AV1 is almost guaranteed to infringe on patents too.
VP8/VP9 both were patent encumbered and required licensing from MPEG-LA. It's going to be interesting to see what happens if AV1 does take off whether the big MPEG-LA patent contributors decide to go for royalties.
Last time I checked (very unscientific test using Handbrake) the AV1 encoder was something like 10x slower than the hevc encoder on the same system. Is this likely to improve?
Yes, currently there is no hardware encoder/decoder for AV1, but there is for h264 on many processors. This may change in the future if companies and users adopt it.
I might be mistaken, but I believe most high quality encodes in both h264 / hevc are not done using dedicated hardware encoders built into processors or graphics cards. While it's much faster there's usually some quality tradeoff. Instead, I believe that newer processors have additional instruction sets that enable much faster software encoding on the same codecs. Someone correct me if I'm wrong about this.
You're right, there are fewer h264 encoders than decoders in consumer software, but still dozens. https://en.wikipedia.org/wiki/H.264/MPEG-4_AVC_products_and_...
There are precisely 0 for AV1 so far (except some may have a subset of the standard in FPGA by now).
> Yes, currently there is no hardware encoder/decoder for AV1, but there is for h264 on many processors. This may change in the future if companies and users adopt it.
Does x86/x64 have any? What's the name of one of the instructions (for example)? I feel like mostly all I see is just bigger vector instructions...

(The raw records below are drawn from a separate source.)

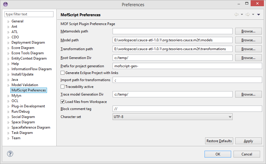Open the preferences view menu triangle
This screenshot has height=164, width=266.
tap(259, 14)
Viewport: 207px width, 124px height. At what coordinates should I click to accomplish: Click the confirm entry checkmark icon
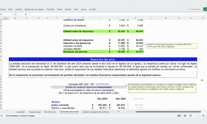coord(22,14)
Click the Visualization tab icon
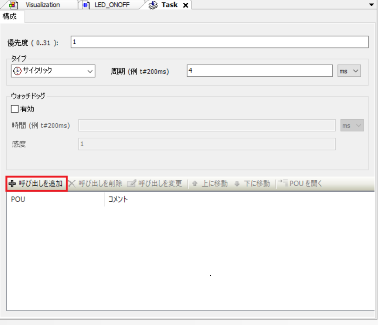The width and height of the screenshot is (378, 325). [14, 5]
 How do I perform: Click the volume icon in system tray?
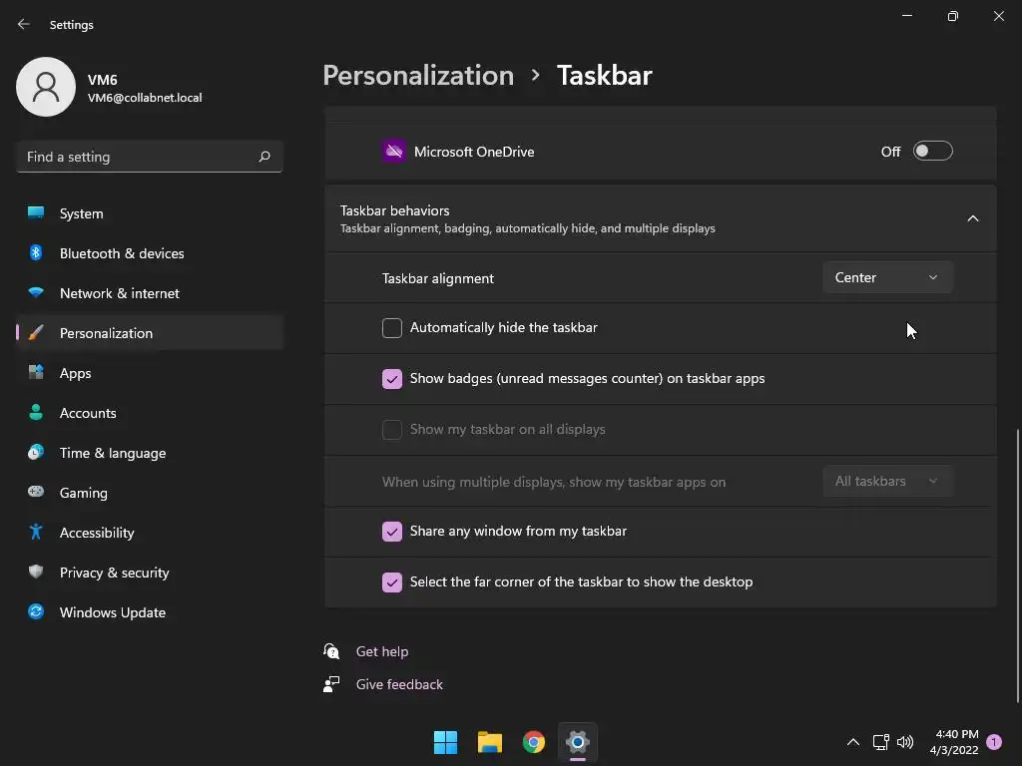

Yeah, its called a VPU aka Video Processing Unit. If your hardware implements video decoding, they likely have licensed or designed their own VPU IP block.
This is dangerously close to becoming a standard talking point nthis topic. It’s dangerous because it’ll be wrong as soon as anyone implements an encoder with speed as an objective, and especially when dedicated hardware starts to appear in devices (about 12 to 18 months from now)
Does it matter? It's still a reference encoder. AFAIK, the AV1 bitstream is barely frozen. Is he talking about the working model HEVC encoder right after they froze it, or the final reference encoder before people started working on hardware implementations? The Current AV1 reference being some amount slower than some HEVC reference says nothing in itself about room for improvement.
The problem with H.265 is the IP situation is a mess. AV1 looks to be better in every way. Looking forward to its adoption. So far the pirate scene doesn't seem to be using it at all.